**What you need to do:**
1. Copy the passage from the article on Dennis Quaid's patient-safety talk word for word, beginning at the words "The hospital is to" and stopping after "the cutting edge.".
2. Answer these questions from the article on Dennis Quaid's patient-safety talk.
(a) How old were Quaid's twin boys when they were admitted to the hospital?
(b) After how many hours did the twins' coagulation levels return to the normal range?
(c) In what city had the same error happened the year before?
3. Continue the article on Dennis Quaid's patient-safety talk from where it stops.

*** Text excerpt ***

Dennis Quaid the actor and prominent advocate for patient safety spoke at the National Press Club on April 12th on the serious medical problem that resulted when his newborn twin infants were given a massive overdose of the blood thinner heparin. After the near fatal incident, he launched the Quaid Foundation with his wife Kimberly to focus on preventing these types of potentially deadly medical errors in the future.
He recounted that two years ago his twin boys just ten days old were admitted to the hospital with infections requiring intravenous antibiotics. While he and his wife were in the hospital room, the nurse unintentionally gave the twins a thousand times the dosage of heparin that turned their blood into the consistency of water.
The next day, the twins bled all day profusely and were severely bruised from internal bleeding and screaming in pain. They were given an antidote for heparin but they keep bleeding and their lab tests remained off the chart. Finally after 41 hours, their coagulation levels dropped back into the normal range and the twins thankfully survived apparently with no damage.
When asked how this happened, Quaid said that after interviewing the doctors and nurses, they discovered that the bottles of the high dose and low dose medication looked very similar and since it was difficult to distinguish between the high and low dose, this is what led to the overdose of the twins. Unfortunately, the same error happened in Indianapolis the year before and caused three tragic deaths and injuries to a number of children.
As Quaid explained he did not come to speak on the topic of medical errors to denigrate doctors, nurses, pharmacists, caregivers, or the hospital. He pointed out that medical professionals are dedicated to their profession, overworked, underappreciated, but they are also human and all humans make mistakes.
The hospital is to be applauded for taking action. After the incident, the hospital put a great deal of time and money into electronic recordkeeping, bedside bar coding, checklists, installed more new technology, and conducted additional training, so that today, the hospital is a premier hospital on the cutting edge.

*** End of Text excerpt ***
*** Recorded data ***

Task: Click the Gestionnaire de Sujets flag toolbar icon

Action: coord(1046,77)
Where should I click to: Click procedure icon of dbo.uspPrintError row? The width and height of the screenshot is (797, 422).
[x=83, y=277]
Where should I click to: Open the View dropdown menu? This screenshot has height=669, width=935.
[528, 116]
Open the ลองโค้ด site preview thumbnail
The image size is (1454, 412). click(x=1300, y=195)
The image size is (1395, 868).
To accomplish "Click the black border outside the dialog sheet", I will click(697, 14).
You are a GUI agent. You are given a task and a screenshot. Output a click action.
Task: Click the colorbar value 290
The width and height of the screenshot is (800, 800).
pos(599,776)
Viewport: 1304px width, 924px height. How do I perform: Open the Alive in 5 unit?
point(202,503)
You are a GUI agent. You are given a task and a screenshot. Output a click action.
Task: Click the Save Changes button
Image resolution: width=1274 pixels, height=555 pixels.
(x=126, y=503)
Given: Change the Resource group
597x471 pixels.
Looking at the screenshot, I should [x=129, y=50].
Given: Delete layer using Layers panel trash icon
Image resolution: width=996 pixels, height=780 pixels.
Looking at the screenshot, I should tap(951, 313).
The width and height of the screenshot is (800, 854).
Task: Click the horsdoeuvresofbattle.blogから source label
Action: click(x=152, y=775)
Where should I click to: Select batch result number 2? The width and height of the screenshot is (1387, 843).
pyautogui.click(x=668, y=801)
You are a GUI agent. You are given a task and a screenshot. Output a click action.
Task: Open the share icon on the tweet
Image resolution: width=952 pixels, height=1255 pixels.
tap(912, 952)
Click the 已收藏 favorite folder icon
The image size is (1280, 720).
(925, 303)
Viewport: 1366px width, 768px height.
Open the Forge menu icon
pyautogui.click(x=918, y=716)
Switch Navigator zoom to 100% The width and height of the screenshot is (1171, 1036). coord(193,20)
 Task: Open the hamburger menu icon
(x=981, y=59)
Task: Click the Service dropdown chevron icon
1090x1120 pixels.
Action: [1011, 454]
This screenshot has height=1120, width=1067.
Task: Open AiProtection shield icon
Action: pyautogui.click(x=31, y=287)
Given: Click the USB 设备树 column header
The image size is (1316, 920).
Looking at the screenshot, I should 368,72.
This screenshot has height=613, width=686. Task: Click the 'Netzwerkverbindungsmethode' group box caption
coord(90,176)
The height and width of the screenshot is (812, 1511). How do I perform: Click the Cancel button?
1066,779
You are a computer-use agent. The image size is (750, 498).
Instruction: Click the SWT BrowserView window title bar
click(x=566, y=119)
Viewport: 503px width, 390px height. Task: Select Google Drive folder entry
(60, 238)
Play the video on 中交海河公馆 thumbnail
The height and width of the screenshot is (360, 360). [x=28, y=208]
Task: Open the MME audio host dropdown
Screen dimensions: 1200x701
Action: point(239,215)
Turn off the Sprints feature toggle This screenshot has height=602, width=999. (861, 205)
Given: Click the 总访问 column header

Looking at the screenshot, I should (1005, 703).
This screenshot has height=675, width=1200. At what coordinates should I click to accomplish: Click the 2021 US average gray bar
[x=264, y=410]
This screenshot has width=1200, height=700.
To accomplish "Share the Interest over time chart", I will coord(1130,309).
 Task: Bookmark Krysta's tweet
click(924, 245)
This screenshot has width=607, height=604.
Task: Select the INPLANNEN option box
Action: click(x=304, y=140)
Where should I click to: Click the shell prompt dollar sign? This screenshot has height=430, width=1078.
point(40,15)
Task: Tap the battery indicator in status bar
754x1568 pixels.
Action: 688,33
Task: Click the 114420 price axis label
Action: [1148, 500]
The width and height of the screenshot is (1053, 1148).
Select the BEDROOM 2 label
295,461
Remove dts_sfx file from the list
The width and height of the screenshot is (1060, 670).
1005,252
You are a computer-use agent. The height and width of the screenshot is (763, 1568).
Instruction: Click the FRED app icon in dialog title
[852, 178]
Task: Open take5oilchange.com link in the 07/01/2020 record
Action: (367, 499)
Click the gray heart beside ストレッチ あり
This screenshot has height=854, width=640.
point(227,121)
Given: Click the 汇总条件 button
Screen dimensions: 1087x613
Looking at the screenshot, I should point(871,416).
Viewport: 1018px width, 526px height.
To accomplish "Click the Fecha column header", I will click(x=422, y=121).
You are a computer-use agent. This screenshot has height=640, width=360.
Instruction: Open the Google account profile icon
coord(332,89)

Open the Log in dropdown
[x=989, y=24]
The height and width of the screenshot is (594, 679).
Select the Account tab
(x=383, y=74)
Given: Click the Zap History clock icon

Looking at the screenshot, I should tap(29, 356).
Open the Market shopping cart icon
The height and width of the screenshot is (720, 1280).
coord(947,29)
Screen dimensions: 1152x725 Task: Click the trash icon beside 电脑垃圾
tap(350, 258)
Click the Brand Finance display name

*** End of Recorded data ***

**Responses to the tasks:**
1.
The hospital is to be applauded for taking action. After the incident, the hospital put a great deal of time and money into electronic recordkeeping, bedside bar coding, checklists, installed more new technology, and conducted additional training, so that today, the hospital is a premier hospital on the cutting edge.

2.
(a) Ten days old.
(b) 41 hours.
(c) Indianapolis.

3.
The actor has taken several steps to educate others on patient safety issues. On April 20th, he will be speaking at the Global Patient Safety Summit to be held in Nice, France where the documentary “Chasing Zero: Winning the War on Healthcare Harm” will be presented. It is slated to be released in the U.S. on April 24th on the Discovery Channel. The documentary will be given to every hospital board of directors in the country and will become a continuing education program for caregivers.
Also, Quaid was happy to announce that the National Quality Forum’s updated manual “Safe Practices for Better Healthcare” has just been released. According to Quaid, the 34 Safe Practices updated and outlined in the manual feature the tools needed to prevent healthcare errors and how to deal with common safety issues. He made it clear that this is a time for action and he is encouraging policymakers to tie the NQF safe practices to healthcare reform.
At this time in his battle for patient safety, Quaid feels the time is right for the Quaid Foundation to merge into the Texas Medical Institute of Technology. TMIT has been actively involved in a long-term collaboration with the Institute for Health Care Improvement and their projects. Quaid feels that he is not well suited as others to run a foundation and wants to see experts such as Dr. Charles Denham Chairman, of TMIT plus other experts in the field forge ahead to provide the safe practices needed to ensure safe and high performance medical care.